> **EXERCISE MATERIALS**
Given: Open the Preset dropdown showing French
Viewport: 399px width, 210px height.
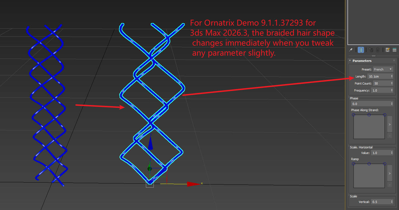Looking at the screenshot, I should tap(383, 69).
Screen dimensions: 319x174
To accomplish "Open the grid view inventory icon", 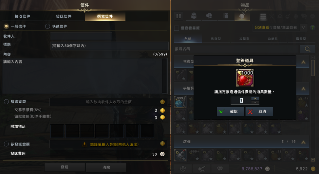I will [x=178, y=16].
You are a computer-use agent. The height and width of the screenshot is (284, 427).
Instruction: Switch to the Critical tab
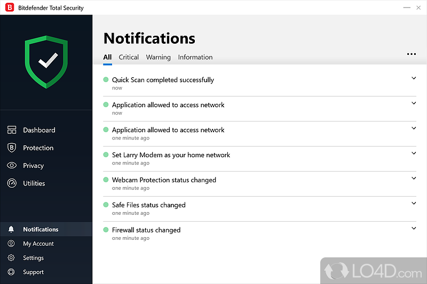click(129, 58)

> **WHAT IS EXPECTED**
Quote the lines starting at the one containing "You are a computer-use" and ending at the final line of the rows, both included. Leave the pictures out of your answer.

> **RESPONSE TO THE EXERCISE**
You are a computer-use agent. The height and width of the screenshot is (284, 427).
Instruction: Switch to the Critical tab
click(129, 58)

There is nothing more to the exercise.